WORK TO BE COMPLETED |
Quote the records verbatim from the line containing "Task: Open the 分析(A) menu" through the line containing "Action: coord(46,159)", including both of those lines.

GIVEN DATA |
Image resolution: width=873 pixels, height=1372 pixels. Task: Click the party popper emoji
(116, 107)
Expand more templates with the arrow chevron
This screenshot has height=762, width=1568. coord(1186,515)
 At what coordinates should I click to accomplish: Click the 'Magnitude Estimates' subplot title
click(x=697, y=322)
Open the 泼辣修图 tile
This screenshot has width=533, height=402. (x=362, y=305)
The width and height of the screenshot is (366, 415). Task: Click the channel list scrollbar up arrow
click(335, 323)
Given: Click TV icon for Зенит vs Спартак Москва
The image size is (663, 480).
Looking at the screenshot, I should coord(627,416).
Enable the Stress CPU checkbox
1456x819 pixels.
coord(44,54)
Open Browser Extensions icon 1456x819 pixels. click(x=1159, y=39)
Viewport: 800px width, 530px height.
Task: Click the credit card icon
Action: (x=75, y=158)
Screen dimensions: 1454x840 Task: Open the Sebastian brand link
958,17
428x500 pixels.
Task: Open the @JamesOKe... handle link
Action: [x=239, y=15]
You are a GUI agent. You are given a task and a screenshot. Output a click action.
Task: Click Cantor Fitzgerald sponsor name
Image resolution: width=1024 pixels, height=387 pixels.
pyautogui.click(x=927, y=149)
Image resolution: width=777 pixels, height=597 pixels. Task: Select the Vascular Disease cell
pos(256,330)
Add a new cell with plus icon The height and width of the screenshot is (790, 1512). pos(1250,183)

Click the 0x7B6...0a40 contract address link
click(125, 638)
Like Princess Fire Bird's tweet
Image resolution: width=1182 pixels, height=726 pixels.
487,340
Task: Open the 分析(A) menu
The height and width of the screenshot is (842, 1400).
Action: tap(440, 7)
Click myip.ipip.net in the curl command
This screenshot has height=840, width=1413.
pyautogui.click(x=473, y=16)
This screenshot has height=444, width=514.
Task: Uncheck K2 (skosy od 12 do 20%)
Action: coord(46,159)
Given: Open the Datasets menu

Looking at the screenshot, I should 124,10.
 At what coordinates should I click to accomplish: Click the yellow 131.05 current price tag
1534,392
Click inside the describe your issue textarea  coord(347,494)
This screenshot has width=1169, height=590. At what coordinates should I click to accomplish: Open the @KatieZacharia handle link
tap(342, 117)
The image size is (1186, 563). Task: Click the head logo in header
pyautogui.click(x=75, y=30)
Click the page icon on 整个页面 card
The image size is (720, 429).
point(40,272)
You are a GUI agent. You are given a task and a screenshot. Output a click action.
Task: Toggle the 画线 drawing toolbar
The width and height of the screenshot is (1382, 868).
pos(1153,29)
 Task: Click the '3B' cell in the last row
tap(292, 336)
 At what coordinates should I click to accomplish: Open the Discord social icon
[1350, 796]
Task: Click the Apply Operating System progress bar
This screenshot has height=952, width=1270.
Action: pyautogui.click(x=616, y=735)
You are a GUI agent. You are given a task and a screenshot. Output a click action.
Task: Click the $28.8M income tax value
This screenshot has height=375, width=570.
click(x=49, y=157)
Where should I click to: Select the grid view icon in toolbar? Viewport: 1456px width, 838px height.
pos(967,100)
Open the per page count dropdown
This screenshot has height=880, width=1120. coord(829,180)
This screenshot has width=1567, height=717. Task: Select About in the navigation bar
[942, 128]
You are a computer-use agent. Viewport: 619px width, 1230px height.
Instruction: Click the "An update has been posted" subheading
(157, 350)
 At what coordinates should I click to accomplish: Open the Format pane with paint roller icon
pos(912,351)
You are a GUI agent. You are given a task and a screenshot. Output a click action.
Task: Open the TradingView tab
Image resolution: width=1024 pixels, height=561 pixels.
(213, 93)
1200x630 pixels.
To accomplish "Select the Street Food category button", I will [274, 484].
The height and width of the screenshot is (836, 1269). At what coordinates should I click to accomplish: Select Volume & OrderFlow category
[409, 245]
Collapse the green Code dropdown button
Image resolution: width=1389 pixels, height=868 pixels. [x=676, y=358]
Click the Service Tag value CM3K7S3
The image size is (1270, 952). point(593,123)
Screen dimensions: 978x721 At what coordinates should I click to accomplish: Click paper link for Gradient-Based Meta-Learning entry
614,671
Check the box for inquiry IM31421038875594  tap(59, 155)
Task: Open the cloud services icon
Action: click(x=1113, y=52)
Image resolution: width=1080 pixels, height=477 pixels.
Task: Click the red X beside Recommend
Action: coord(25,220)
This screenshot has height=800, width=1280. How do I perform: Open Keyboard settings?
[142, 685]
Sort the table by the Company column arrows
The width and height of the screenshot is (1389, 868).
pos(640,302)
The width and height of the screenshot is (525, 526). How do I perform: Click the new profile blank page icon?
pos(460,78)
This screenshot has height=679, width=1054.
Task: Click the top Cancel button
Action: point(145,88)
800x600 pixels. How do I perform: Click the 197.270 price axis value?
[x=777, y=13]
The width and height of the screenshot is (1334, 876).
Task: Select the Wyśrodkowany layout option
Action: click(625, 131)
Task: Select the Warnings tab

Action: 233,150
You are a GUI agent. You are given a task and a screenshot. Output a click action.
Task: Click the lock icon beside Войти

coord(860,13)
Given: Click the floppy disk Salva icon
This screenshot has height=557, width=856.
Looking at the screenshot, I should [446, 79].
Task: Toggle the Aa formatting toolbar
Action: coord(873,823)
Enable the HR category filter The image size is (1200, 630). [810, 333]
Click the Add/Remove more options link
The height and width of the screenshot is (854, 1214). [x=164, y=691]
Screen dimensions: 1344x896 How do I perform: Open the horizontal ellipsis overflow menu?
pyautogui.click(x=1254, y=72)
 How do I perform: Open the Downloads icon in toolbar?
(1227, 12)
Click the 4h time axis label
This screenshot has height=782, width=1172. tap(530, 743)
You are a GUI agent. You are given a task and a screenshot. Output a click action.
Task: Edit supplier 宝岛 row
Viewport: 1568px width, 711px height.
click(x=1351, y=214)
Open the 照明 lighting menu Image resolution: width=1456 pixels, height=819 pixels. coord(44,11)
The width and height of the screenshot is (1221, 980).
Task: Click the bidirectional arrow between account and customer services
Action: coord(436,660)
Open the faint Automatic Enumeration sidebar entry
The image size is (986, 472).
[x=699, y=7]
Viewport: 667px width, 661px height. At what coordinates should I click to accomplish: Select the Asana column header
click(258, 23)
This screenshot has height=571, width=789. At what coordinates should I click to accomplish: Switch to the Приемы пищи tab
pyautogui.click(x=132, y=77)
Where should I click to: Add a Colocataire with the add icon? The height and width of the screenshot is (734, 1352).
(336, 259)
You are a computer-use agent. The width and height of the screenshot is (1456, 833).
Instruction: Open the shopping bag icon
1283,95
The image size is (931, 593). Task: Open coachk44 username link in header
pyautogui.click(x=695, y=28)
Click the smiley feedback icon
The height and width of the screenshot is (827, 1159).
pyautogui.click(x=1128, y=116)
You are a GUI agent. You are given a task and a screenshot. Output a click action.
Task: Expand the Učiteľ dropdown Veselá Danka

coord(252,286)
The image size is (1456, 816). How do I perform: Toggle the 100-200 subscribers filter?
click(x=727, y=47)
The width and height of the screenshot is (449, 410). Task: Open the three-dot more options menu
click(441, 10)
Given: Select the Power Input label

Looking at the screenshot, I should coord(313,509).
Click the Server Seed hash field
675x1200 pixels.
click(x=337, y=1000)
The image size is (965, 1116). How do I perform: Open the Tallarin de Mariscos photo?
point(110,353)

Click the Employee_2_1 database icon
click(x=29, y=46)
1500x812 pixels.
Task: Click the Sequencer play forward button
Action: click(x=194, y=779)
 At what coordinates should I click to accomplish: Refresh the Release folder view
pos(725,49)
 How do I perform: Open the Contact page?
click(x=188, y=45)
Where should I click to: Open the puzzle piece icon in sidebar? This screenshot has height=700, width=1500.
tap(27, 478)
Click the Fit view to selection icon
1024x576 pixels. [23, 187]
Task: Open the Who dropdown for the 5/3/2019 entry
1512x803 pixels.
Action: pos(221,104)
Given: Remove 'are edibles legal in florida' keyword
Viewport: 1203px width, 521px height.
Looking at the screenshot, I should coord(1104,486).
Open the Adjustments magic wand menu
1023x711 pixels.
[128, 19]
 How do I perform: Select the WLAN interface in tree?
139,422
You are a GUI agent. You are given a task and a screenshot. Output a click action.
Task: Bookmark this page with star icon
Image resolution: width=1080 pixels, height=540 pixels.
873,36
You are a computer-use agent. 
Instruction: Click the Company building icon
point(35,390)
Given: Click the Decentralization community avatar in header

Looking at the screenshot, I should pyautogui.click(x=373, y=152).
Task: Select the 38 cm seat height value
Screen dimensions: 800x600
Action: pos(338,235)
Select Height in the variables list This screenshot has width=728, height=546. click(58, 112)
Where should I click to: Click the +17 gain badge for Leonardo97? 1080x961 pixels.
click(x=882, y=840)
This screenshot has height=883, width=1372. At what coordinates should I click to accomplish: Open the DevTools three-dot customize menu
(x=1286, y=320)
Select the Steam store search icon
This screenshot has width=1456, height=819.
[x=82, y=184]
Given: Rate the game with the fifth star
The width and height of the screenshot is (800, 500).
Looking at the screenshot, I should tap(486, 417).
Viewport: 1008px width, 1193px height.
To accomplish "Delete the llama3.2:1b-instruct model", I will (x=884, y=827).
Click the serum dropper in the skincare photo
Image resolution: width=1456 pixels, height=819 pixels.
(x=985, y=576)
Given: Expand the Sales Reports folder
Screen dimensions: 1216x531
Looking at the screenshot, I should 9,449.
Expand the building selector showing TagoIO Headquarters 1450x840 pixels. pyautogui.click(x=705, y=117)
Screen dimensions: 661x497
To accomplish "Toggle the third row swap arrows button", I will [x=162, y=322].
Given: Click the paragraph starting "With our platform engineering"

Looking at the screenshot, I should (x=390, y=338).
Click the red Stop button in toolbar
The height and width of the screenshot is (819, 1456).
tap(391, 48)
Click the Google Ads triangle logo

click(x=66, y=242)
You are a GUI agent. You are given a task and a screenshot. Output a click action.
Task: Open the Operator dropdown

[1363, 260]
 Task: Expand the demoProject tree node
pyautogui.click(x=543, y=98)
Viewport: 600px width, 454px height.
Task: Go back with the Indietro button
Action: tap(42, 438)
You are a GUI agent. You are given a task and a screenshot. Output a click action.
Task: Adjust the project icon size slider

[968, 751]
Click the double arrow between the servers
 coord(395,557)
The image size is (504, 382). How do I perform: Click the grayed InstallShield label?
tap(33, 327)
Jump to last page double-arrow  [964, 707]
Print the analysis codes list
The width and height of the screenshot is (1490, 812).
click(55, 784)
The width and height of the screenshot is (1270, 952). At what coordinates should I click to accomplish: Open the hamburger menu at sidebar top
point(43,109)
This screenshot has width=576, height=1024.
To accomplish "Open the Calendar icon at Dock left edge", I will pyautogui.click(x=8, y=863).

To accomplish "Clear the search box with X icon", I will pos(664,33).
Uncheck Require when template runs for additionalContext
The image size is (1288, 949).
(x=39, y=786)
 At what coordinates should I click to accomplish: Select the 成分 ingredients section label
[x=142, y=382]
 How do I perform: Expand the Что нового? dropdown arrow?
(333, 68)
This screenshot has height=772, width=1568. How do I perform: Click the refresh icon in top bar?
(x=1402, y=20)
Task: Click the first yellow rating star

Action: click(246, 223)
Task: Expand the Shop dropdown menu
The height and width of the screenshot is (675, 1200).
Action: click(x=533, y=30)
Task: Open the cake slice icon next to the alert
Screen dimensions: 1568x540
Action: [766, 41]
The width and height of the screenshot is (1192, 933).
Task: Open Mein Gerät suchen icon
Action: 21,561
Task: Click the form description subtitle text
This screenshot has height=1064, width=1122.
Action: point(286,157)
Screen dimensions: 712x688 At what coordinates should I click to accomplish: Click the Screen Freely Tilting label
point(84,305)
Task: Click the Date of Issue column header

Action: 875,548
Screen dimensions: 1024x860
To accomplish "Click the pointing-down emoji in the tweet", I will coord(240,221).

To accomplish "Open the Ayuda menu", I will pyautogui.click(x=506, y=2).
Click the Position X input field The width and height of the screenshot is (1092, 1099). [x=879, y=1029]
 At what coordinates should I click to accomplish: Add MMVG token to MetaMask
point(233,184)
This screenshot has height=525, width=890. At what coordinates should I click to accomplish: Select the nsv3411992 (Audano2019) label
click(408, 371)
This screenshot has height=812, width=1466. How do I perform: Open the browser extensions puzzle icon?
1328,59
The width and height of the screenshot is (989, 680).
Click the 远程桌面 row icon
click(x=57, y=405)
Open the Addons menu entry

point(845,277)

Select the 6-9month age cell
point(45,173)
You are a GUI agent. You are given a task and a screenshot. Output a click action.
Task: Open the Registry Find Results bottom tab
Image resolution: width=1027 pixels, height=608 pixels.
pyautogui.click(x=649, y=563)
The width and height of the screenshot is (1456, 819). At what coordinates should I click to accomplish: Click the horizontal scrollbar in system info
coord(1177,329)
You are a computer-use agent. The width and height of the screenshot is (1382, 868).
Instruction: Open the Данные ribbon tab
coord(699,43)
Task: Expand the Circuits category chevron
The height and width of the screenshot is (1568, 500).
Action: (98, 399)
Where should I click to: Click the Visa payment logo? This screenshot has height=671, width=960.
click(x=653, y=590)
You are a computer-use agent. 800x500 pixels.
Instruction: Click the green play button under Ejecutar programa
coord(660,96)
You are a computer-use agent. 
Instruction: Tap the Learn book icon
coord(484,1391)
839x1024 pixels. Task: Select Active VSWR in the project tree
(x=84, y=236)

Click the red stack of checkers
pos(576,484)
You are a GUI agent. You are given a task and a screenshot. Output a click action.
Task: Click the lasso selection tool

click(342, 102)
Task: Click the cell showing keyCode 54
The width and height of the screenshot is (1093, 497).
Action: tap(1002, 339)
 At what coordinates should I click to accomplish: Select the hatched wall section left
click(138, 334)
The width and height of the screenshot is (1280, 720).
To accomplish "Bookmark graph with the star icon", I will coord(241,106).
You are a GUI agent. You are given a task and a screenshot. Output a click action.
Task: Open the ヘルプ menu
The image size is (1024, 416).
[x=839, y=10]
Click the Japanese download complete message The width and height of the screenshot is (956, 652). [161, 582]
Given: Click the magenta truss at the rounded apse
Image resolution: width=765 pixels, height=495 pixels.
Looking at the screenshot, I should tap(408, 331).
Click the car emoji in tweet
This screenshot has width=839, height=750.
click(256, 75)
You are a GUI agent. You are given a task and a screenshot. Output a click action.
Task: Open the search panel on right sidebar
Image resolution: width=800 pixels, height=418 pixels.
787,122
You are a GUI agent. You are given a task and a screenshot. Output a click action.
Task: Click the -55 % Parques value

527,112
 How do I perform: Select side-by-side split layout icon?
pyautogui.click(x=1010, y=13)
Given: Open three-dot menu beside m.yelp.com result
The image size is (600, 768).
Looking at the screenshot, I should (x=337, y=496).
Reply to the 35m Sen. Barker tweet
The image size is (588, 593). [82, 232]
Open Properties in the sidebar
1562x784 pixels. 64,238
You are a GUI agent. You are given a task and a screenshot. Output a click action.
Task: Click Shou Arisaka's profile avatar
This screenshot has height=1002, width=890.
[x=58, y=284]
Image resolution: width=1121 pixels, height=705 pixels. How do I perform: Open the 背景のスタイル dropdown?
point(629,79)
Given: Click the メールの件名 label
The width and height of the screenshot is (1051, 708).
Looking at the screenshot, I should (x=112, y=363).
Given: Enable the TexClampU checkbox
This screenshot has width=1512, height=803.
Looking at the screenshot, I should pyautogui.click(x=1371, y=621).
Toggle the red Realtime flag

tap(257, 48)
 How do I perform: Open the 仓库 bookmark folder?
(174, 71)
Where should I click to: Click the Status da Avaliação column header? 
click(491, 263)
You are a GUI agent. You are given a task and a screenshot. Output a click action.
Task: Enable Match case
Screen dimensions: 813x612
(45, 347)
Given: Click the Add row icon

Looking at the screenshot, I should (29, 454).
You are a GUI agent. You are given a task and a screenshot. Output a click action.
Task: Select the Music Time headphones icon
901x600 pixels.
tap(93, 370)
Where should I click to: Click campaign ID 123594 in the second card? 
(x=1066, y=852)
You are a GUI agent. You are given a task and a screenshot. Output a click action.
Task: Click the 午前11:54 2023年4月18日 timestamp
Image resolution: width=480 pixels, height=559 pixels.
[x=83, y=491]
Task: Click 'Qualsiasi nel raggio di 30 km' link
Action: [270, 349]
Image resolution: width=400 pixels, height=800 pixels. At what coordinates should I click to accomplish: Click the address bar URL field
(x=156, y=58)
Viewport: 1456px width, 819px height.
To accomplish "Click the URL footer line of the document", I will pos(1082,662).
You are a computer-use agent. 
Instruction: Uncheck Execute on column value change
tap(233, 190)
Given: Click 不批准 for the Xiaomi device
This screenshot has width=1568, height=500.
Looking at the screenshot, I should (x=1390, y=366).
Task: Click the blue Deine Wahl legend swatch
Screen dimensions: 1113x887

EXERCISE OUTPUT |
Task: Open the 分析(A) menu
The height and width of the screenshot is (842, 1400).
Action: tap(440, 7)
Click myip.ipip.net in the curl command
This screenshot has height=840, width=1413.
pyautogui.click(x=473, y=16)
This screenshot has height=444, width=514.
Task: Uncheck K2 (skosy od 12 do 20%)
Action: coord(46,159)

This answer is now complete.